[Information supplied Boundary: Start]

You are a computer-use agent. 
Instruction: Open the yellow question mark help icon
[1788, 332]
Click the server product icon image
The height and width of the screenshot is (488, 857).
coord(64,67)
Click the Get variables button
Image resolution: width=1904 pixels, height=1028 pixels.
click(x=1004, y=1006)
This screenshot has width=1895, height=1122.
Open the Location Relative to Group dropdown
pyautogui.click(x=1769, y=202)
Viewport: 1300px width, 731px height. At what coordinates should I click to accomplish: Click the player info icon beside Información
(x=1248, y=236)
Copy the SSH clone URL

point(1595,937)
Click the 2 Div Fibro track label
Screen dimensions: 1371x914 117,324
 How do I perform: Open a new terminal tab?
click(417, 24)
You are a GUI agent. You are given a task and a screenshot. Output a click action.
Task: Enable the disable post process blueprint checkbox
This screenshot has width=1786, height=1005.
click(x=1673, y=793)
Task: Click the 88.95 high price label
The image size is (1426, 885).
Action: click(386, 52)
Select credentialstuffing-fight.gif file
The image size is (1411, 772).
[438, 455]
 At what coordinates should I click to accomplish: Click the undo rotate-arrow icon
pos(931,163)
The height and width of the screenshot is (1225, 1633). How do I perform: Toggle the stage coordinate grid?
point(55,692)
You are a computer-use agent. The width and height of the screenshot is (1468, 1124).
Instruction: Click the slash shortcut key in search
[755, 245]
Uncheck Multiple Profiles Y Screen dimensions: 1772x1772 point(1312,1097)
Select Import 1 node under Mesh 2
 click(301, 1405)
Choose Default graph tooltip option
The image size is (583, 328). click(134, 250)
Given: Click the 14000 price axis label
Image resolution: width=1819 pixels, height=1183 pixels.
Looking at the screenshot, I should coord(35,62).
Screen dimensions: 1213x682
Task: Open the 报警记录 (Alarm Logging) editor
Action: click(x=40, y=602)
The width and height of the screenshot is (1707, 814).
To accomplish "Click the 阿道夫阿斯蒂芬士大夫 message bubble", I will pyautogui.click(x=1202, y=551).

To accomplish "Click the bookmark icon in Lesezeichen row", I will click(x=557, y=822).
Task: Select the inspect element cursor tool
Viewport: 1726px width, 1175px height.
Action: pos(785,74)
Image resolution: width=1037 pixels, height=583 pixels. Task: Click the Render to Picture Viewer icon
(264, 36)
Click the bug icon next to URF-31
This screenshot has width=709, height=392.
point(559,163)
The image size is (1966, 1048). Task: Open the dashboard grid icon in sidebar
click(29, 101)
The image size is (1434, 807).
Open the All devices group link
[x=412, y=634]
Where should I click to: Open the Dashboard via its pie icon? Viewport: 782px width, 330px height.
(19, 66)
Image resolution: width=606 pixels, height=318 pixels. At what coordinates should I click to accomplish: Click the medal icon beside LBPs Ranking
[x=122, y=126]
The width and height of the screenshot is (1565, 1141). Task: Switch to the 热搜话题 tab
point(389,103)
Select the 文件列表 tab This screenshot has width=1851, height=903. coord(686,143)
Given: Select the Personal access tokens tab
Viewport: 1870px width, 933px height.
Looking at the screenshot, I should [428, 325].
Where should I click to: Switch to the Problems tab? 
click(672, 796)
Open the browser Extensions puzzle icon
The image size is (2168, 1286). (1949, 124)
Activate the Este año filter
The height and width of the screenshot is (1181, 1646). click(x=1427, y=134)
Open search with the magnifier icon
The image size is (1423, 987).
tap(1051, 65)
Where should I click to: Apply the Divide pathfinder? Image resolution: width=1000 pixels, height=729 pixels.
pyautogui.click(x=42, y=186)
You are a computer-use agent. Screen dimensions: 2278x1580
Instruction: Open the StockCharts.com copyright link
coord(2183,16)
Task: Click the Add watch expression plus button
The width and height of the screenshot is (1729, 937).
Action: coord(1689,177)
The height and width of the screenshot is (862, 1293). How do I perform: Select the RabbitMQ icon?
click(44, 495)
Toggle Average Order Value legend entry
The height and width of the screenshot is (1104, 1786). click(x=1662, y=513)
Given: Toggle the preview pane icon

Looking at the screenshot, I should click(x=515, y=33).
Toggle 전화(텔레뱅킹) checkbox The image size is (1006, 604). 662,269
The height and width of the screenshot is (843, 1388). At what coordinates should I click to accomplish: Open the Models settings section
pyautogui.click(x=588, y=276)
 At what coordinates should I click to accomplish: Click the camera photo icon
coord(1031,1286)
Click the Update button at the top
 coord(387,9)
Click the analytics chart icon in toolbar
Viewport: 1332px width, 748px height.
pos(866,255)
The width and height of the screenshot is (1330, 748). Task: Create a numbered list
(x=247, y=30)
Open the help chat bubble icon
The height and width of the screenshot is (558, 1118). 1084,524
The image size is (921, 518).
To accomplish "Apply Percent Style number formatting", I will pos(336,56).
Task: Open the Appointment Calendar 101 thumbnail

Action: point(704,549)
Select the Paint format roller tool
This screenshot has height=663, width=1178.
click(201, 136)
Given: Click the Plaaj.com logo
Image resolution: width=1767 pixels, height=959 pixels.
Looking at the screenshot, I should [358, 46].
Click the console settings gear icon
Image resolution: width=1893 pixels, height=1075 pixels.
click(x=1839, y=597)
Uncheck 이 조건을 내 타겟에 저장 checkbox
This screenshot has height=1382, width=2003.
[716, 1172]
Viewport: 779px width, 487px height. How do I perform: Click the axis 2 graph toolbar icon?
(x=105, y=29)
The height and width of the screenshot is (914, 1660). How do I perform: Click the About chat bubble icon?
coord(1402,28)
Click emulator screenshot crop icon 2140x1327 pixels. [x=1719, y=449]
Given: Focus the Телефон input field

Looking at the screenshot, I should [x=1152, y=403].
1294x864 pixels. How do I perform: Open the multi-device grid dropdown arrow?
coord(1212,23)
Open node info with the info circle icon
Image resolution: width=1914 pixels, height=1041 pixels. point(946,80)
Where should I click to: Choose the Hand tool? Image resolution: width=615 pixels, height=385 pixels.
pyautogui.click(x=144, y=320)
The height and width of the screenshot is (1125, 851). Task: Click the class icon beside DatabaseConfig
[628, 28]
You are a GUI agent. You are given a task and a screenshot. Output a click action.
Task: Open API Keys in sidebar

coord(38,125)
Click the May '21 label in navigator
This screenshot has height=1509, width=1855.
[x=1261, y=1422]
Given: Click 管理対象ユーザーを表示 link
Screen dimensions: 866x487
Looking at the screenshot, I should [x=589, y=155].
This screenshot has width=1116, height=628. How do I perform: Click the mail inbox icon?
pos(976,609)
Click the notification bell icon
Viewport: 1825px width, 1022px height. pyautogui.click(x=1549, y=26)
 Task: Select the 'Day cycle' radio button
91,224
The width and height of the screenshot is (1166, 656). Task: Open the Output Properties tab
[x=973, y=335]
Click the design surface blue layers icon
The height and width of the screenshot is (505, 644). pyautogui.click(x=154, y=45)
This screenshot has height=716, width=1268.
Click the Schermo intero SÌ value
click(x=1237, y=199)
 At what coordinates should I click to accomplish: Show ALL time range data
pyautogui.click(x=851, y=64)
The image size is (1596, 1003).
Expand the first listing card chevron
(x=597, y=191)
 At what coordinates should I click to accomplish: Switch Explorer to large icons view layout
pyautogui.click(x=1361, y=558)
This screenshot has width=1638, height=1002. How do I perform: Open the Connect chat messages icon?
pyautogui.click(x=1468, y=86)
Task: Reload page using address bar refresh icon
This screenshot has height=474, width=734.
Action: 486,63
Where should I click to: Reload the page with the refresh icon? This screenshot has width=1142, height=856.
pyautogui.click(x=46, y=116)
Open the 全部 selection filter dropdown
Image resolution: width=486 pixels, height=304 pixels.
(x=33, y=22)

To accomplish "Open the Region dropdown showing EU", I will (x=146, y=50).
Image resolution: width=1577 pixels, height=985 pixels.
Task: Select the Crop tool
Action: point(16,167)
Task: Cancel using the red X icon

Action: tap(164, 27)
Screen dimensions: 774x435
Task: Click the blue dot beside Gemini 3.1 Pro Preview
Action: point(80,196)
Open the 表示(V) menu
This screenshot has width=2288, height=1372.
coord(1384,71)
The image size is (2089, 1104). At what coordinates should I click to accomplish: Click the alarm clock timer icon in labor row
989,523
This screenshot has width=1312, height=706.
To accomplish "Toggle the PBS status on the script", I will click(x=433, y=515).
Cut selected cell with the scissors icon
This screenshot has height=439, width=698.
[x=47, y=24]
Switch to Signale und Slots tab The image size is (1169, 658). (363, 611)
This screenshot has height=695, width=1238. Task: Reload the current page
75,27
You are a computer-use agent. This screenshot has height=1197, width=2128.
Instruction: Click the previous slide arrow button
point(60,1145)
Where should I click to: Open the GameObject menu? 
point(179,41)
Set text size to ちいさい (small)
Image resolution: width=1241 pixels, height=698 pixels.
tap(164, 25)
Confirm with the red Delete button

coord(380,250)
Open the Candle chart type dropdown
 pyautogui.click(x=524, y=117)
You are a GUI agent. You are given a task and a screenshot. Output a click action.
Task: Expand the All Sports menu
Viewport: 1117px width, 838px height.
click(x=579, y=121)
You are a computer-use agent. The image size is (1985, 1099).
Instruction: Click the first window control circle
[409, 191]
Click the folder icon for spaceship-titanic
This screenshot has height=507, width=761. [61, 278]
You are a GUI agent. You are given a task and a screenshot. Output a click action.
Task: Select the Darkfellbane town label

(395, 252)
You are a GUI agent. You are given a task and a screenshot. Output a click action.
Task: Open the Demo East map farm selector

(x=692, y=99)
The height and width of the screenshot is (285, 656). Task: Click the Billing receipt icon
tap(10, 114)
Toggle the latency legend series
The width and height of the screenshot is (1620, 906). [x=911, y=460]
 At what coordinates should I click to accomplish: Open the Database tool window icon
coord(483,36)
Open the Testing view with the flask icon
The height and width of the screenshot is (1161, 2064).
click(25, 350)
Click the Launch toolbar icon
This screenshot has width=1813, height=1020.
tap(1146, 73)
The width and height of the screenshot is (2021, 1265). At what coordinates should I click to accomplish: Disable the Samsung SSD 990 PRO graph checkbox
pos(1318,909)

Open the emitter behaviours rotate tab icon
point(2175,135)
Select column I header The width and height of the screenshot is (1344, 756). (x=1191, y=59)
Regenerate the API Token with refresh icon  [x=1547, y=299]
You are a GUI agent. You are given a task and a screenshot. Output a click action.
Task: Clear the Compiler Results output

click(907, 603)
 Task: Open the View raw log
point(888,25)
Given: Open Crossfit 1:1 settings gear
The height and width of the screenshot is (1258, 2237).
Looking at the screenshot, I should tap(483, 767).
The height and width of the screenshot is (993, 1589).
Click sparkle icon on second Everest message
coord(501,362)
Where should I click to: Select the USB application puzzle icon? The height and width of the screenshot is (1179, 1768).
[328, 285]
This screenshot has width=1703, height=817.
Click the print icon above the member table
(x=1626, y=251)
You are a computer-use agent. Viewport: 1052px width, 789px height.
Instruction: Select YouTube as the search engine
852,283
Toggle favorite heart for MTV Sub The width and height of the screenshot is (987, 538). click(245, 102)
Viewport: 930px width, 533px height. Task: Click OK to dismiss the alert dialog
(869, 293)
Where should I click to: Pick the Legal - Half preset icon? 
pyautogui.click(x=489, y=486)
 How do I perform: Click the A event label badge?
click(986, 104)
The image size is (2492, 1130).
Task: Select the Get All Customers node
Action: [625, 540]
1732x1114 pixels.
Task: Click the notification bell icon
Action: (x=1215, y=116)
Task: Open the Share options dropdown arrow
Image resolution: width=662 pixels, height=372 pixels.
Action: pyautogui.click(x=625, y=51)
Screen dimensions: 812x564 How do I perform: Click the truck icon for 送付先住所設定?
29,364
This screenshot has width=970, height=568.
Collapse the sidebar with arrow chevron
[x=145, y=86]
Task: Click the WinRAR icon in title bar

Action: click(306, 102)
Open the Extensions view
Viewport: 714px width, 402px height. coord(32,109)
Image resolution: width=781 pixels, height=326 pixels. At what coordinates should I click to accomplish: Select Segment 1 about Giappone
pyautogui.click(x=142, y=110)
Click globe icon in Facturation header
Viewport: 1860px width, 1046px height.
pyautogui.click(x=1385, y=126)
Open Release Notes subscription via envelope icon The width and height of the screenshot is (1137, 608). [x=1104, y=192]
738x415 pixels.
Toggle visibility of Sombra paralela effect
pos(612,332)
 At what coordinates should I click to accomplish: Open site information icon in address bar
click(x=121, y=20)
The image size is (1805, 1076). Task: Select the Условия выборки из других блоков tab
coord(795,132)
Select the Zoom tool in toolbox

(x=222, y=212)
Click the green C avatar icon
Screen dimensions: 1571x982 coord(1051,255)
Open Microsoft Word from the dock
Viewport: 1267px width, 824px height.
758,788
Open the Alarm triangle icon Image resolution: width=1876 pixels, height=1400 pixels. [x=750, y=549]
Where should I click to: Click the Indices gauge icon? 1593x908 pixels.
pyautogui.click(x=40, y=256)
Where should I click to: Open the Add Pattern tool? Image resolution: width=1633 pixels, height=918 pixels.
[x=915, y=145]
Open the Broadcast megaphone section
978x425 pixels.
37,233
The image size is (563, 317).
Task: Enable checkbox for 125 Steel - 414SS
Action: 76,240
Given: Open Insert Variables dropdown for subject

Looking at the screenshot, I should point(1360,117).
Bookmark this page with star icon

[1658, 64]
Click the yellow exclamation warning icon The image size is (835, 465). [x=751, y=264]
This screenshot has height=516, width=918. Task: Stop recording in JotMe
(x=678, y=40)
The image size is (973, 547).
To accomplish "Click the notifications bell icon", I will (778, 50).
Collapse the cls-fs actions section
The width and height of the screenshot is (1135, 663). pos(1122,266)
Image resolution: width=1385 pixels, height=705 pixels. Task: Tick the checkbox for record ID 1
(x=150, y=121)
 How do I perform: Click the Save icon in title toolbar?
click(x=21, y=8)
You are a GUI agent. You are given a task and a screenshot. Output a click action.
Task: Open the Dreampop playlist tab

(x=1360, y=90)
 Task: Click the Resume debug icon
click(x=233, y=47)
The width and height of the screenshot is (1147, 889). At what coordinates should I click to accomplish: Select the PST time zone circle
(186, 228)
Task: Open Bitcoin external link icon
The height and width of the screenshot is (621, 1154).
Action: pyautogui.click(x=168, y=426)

[Information supplied Boundary: End]

> _Task description_:
Gather up, from the records above, each line where the word "computer" appears.

> _Your solution_:
You are a computer-use agent. 
You are a computer-use agent. The width and height of the screenshot is (1468, 1124).
You are a computer-use agent. Screen dimensions: 2278x1580
You are a computer-use agent. This screenshot has height=1197, width=2128.
You are a computer-use agent. The image size is (1985, 1099).
You are a computer-use agent. Viewport: 1052px width, 789px height.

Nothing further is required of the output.